The whole ordeal had made her examine every decision she had made. The mistakes made and how they could be avoided next time, should next time come around. She had practically dedicated every waking breath to see the company thrive and to what end? To shatter the lives of good men and women to save themselves. It wasn’t long after that for her to realize she needed a change. She voluntarily left with a healthy severance package for all her “good woks.” She sold her modern upscale apartment and relocated her life, her center. Her friends and family thought she had gone off the deep end. In a way she had, but in the midst of her search she was reminded, to gain your life you must first lose it.
She took a deep breath, the cool mountain air grounded her in the present. Sometimes the mediation brought up memories or emotions she was not prepared to contemplate. She would write it down in her journal and see if it returned again later. Another breath. She opened her eyes. Beyond the sprawling gulf of tress for twenty miles a jagged white mound rose above the landscape, cutting into the sky, shoving it’s way through the clouds and towering over every living thing.
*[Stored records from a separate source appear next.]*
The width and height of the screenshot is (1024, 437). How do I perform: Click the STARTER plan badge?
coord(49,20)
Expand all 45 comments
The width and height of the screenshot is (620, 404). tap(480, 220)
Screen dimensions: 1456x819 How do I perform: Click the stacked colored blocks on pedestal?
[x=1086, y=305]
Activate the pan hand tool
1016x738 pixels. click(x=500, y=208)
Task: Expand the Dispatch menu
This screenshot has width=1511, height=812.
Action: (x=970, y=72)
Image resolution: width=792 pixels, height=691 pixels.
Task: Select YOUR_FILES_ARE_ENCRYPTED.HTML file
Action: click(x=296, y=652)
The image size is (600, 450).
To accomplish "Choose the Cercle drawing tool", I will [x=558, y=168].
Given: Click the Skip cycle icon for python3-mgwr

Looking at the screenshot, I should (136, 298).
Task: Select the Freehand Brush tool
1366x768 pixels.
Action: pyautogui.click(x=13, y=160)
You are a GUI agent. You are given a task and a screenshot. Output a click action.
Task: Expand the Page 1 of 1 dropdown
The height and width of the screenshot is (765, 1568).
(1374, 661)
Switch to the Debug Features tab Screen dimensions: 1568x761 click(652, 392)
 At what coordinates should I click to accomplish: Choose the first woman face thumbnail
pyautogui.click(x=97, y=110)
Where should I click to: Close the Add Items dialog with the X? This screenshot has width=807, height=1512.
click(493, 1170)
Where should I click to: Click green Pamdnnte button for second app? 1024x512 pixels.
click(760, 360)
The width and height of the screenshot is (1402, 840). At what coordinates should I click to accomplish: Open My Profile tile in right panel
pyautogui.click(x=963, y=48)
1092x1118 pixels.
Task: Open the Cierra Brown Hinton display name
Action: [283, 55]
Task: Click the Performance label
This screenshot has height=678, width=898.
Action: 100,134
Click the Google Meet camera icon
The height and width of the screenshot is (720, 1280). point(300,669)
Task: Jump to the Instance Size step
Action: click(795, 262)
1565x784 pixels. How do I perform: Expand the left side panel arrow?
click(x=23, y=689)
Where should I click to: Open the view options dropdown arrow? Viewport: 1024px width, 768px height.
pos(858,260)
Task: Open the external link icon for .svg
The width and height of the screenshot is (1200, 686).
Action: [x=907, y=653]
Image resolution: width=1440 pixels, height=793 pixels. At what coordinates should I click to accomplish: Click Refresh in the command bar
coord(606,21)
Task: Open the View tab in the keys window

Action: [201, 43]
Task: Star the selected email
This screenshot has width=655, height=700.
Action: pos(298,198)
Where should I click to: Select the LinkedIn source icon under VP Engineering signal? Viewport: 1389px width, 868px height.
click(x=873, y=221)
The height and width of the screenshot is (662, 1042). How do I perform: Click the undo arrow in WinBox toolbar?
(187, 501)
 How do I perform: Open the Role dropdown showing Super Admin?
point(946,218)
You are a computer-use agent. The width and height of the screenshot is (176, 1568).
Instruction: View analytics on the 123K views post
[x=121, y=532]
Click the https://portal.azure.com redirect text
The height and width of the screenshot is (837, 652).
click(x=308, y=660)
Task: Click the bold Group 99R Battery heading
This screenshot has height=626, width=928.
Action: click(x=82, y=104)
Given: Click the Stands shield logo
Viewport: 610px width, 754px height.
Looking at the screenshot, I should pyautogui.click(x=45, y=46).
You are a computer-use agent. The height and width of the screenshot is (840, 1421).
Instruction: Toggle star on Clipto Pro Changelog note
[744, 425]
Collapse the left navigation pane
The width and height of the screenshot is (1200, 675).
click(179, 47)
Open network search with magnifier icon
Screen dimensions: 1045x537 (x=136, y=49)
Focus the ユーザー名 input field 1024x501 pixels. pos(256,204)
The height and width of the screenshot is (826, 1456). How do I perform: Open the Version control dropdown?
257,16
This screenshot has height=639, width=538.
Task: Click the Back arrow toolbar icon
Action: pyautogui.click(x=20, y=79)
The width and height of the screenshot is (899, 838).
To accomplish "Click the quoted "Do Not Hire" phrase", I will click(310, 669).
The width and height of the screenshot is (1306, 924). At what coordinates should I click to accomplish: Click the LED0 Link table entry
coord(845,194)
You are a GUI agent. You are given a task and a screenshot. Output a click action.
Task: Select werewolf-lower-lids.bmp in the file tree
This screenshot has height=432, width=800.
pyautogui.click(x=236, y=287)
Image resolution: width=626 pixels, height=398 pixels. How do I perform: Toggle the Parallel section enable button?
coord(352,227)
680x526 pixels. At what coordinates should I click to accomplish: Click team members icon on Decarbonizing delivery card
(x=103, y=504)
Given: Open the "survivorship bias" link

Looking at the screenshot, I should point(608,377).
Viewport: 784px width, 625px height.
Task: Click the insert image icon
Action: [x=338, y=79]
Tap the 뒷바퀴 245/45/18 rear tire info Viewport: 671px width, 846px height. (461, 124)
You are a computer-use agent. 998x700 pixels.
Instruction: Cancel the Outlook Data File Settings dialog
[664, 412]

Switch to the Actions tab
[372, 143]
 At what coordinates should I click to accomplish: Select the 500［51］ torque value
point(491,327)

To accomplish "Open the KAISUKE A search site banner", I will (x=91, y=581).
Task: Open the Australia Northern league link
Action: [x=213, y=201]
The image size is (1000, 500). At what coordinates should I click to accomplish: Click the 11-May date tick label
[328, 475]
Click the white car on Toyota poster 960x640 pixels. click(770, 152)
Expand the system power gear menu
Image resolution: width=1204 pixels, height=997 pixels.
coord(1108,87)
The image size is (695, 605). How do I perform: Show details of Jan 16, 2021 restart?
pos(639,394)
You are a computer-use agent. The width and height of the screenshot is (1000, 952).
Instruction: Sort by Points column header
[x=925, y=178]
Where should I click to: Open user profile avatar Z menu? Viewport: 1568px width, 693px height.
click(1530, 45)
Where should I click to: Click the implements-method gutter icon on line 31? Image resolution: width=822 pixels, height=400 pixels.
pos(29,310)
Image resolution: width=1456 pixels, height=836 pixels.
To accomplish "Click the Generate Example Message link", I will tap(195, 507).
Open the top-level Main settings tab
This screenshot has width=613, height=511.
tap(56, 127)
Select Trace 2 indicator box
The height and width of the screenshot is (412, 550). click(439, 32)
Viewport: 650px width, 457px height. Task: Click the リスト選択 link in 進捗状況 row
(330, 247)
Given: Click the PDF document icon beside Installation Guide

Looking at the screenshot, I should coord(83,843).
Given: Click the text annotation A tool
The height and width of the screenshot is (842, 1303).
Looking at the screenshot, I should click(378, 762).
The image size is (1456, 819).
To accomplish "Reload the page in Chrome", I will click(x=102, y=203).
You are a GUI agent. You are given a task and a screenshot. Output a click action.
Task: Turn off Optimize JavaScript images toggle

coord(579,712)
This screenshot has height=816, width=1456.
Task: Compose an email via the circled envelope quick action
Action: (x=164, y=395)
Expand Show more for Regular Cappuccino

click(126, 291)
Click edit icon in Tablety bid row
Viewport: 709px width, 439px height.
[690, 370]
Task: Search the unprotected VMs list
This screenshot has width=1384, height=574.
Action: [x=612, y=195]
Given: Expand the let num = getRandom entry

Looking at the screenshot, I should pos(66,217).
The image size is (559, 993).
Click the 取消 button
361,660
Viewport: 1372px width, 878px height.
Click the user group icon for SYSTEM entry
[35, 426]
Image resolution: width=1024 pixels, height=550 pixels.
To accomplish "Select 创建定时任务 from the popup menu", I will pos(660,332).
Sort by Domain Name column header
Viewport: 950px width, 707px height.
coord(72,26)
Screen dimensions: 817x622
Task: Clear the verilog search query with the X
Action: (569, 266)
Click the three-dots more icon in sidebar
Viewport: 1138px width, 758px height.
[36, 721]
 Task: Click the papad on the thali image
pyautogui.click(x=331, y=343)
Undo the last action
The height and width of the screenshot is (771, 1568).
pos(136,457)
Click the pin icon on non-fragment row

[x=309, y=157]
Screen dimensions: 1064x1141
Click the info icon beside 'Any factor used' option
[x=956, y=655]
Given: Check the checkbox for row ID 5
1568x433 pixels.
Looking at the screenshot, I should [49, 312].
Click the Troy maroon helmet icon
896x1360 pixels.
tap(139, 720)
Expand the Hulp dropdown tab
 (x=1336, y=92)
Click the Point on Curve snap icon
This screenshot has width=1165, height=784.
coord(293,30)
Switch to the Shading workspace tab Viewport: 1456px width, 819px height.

Her life as a CFO felt like a lifetime ago, another life. One that she had only watched and not actually lived. The time wasted was regretful. No matter. What was important was to value the time she had left and more importantly to learn from her mistakes. The here and now was something she could change. There was no point in ruminating over the past. She had learned from it and that was what counted. She unfolded her legs and stretched. It wasn’t long now until the festival and she still needed to frame her pieces for Artist Alley. She did landscapes like most people in the area. When surrounded by such astonishing beauty you couldn’t help but try to capture some small part of it for yourself.
The mountain was a favorite subject among her fellow artists in the community. It sold well to the tourists, but Diane liked to try other angles whenever possible. There were lavender farms nearby. She preferred to drive a little ways to get a view of the fields and foothills. It was hard to escape the mountain, and it was awe inspiring, but there were so many beautiful things in the world and so little time to paint them all.
Standing to her feet she pulled her arms overhead for a long stretch and let her arms down with a big sigh. She loved this porch with its picture perfect view. Going over to the rail she spun a Tibetan prayer wheel that had been bolted to the railing and smiled to herself, it was going to be a great day.